■ Fragmento del texto
SANTIAGO DE CHILE – No sé si el título es apropiado. ¿Debe ser retorno al paraíso o al infierno perdido? Tal vez después lo decida. Pero aclaremos, acabo de partir de Miami, donde me encontré con mi hijo Jonathan, y estamos camino a Argentina en busca de ese paraíso proustiano que todos buscamos. Tengo la misión de, en menos de una semana, resumirle la tierra de mi origen: mis maravillosos momentos y los tristes también. En otras palabras, tratar de explicar quién soy, cómo llegué desde allá hasta aquí, en esa obligatoria aventura que llamamos vida. Tal vez, de esa manera, él también entenderá algunas partes de quién es.
Pero primero llegamos a Santiago de Chile. ¿No sé por qué elegimos pasar un par de días aquí? Tal vez como un prólogo, entre la calma del mar y lo imponente de los Andes, que nos distraiga y sirva de preámbulo emocional antes de zambullirnos en la reconstrucción de un pasado que tiene mucho de tumulto. Tumulto personal, tumulto político. Un pasado de contrastes en donde Jonathan encontrará a un niño feliz y despreocupado correteando en una casa de tejas en un barrio cordobés de clase media, Bajo Palermo, que asistió a las mejores escuelas de la década del sesenta y, años más tarde, ese mismo joven atrapado en medio del horror de una dictadura militar que destrozó su destino en Argentina.
Nunca estuve en Chile, excepto en aeropuertos, así que todo es novedad para mí.
Dos días en Santiago
Llegamos de noche y nos deshacemos de las valijas en el hotel NH Santiago donde la Avenida Condell termina en el Parque Balmaceda y como desesperados por libertad salimos a caminar, a respirar ese aire de cordillera que no veo por la obscuridad pero que presiento en el horizonte. Nos vamos hacia Plaza Italia entre el bullicio de la gente en una noche de domingo. Entramos en Lastarria y nos sentamos a comer y tomar un buen vino en un restaurante, el Victorino. Charlamos y charlamos. Hay gran expectativa sobre lo que viene en los próximos días después que crucemos los Andes. De ese otro lado. Más allá. Donde están los ángeles, la sonrisa de mi madre, pero también los fantasmas que nunca me abandonaron totalmente. Ese territorio del que mil años atrás me tuve que ir al exilio canadiense cuando sonaban los tambores de la intolerancia y el terrorismo de estado. Volvemos al hotel, paso a paso, silenciosos.

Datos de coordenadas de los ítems
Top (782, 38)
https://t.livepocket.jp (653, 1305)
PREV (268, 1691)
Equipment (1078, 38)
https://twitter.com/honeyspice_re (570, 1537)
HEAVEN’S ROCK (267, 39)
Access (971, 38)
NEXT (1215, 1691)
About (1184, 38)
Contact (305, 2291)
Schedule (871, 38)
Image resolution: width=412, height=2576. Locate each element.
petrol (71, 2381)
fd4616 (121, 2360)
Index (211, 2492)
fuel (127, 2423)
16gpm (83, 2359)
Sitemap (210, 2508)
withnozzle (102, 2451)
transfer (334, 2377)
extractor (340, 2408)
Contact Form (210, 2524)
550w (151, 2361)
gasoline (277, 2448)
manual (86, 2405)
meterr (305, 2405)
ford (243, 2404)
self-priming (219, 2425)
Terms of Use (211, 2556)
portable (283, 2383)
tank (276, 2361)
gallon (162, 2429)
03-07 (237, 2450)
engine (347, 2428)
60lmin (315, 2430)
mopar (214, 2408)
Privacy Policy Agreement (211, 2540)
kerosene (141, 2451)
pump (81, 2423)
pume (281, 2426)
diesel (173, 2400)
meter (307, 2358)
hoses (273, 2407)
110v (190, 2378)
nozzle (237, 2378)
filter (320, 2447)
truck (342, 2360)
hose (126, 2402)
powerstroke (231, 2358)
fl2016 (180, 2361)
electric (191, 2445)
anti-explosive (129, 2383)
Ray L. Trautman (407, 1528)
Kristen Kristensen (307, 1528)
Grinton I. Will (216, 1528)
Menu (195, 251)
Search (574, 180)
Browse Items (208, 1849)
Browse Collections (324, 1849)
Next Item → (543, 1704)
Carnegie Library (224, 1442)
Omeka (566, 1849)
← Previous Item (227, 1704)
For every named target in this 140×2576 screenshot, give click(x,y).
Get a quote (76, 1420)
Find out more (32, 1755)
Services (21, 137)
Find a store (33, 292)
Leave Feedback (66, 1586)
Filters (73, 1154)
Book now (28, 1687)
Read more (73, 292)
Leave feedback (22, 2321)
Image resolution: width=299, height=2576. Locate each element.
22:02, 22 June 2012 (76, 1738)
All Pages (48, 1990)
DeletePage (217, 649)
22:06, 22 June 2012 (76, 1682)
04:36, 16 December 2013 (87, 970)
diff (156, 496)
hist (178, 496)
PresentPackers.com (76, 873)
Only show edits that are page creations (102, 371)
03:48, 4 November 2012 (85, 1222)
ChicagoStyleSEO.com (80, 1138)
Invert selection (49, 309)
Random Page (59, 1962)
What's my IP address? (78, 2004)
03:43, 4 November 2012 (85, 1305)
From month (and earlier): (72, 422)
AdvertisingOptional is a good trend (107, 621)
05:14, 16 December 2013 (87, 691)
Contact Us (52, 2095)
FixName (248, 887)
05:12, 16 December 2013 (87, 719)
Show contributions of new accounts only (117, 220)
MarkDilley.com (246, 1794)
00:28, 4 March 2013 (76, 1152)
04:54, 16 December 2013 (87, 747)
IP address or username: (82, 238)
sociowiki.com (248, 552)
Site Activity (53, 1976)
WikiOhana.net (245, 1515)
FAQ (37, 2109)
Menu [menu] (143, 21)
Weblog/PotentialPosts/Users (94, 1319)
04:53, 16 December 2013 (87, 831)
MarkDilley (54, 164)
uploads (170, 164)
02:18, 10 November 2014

■ Enunciado A
Según el relato del viaje a Santiago, ¿en qué hotel dejan las valijas al llegar?
■ Enunciado B
Indique si cada afirmación concuerda con el relato del viaje a Santiago, respondiendo sí o no y citando las palabras textuales que lo determinan: (i) el viaje hacia Argentina parte de Miami; (ii) antes de este viaje se había recorrido Chile fuera de los aeropuertos; (iii) la cena en Lastarria fue en el restaurante Victorino.
■ Enunciado C
Continúe el relato del viaje a Santiago desde el punto en que termina.

■ Resultado de la tarea A
En el hotel NH Santiago.

■ Resultado de la tarea B
(i) Sí: «acabo de partir de Miami».
(ii) No: «Nunca estuve en Chile, excepto en aeropuertos».
(iii) Sí: «Entramos en Lastarria y nos sentamos a comer y tomar un buen vino en un restaurante, el Victorino».

■ Resultado de la tarea C
El día siguiente es un hermoso lunes de sol. Mi hijo me mira y me recuerda que estamos casi al fin de otro invierno en el hemisferio sur. Desayunamos en el Mulato, en una calle pintoresca en la que a un ritmo lento, que pertenece a otra dimensión de la ciudad, se mueven los turistas que inspeccionan los bolsos multicolores de llamas y quenas, los anillos y pendientes de cobre, los cuadros de rectángulos y rostros curvos, en puestos de madera estratégicamente alineados en una feria artesanal. A una cuadra se sienten los acordes de violines
de un grupo de estudiantes que salpican alegría. Charlamos con una muchacha de Baltimore, Maryland, que anduvo en Mendoza porque trabaja en la industria del vino y nos cuenta que y nos dice que y pregunta que… y después nos vamos hasta La Chascona. Subiendo, subiendo hacia las nubes. Y aparece la casa de colores que Pablo Neruda le construyó a su amante y tercer esposa, Matilde Urrutia, en la falda poblada de verde del Cerro San Cristóbal. Y pienso en Cecilia, en sus ojos grandes, su sonrisa. Mi Cecilia.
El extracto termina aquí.